From our friends at Human Events:
Over and over again we hear Democrats claim that raising tax rates on the rich won’t dampen economic recovery. They also claim it would only affect a fraction of small business owners. In yesterday’s debate, the president asserted, as he has often, that 97 percent of businesses who pay individual rates would not see a tax increase. Well, judging from this new study by Internal Revenue, allowing Bush-era tax rates for high earners to expire, the centerpiece of President Obama’s tax plan and a big part of his campaign rhetoric, would mean that 1 million companies would be hit with new taxes.
According to the IRS, which goes to great lengths to define a small business, high-income earners make up 24 percent of all small businesses that have employees. Other studies (and pundits) have grossly underestimated the impact that a tax hike on high earners might take on small business, discounting owners of small C corporations and others. Wealthy earners with small businesses account for 923,000 employees.

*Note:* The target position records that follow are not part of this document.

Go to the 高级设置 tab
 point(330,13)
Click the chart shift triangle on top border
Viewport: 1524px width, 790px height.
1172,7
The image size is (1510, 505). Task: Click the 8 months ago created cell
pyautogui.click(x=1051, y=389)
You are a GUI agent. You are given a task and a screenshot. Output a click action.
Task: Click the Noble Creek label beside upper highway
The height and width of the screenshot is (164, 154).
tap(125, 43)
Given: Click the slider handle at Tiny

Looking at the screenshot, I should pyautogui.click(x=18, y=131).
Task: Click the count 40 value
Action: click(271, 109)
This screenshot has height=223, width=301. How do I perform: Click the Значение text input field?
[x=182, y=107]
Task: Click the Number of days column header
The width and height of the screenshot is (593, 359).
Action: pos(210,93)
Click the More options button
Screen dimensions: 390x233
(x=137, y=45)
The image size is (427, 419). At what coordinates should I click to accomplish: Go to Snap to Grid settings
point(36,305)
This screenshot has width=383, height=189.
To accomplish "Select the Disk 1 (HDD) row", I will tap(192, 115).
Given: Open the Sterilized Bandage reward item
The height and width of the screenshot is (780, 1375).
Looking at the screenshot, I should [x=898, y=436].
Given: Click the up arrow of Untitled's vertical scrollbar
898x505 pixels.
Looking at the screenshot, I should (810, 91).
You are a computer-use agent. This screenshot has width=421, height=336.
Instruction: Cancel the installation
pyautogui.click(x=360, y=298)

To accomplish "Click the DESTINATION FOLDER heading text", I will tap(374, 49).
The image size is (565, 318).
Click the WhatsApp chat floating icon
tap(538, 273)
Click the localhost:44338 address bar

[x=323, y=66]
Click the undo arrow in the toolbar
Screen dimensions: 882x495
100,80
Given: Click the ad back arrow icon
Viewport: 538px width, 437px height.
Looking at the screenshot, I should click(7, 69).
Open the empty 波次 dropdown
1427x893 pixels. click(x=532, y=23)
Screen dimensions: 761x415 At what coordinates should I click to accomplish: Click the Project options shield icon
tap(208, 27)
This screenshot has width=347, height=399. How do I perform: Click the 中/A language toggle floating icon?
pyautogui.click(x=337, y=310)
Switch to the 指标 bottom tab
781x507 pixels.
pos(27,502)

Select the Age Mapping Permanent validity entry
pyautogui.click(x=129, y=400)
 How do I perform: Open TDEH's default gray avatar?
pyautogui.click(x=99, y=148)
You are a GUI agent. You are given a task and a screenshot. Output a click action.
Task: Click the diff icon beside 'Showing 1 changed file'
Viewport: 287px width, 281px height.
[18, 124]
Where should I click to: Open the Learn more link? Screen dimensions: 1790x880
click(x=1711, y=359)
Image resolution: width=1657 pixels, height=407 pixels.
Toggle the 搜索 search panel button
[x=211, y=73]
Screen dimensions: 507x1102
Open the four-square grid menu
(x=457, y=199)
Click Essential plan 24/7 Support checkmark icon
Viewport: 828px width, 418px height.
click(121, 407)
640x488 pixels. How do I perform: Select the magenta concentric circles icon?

“No matter how you slice it and dice it, it’s hard to avoid that this is a tax increase on a significant share of small business owners,” said Raymond Keating, chief economist of the Small Business & Entrepreneurship Council told CNNMoney.
Democrats also argue that a tax on “millionaires and billionaire” — or, what in the real world means anyone making more than $200,000 and married couples pulling in more than $250,000 — could actually spur growth. How, is still a mystery.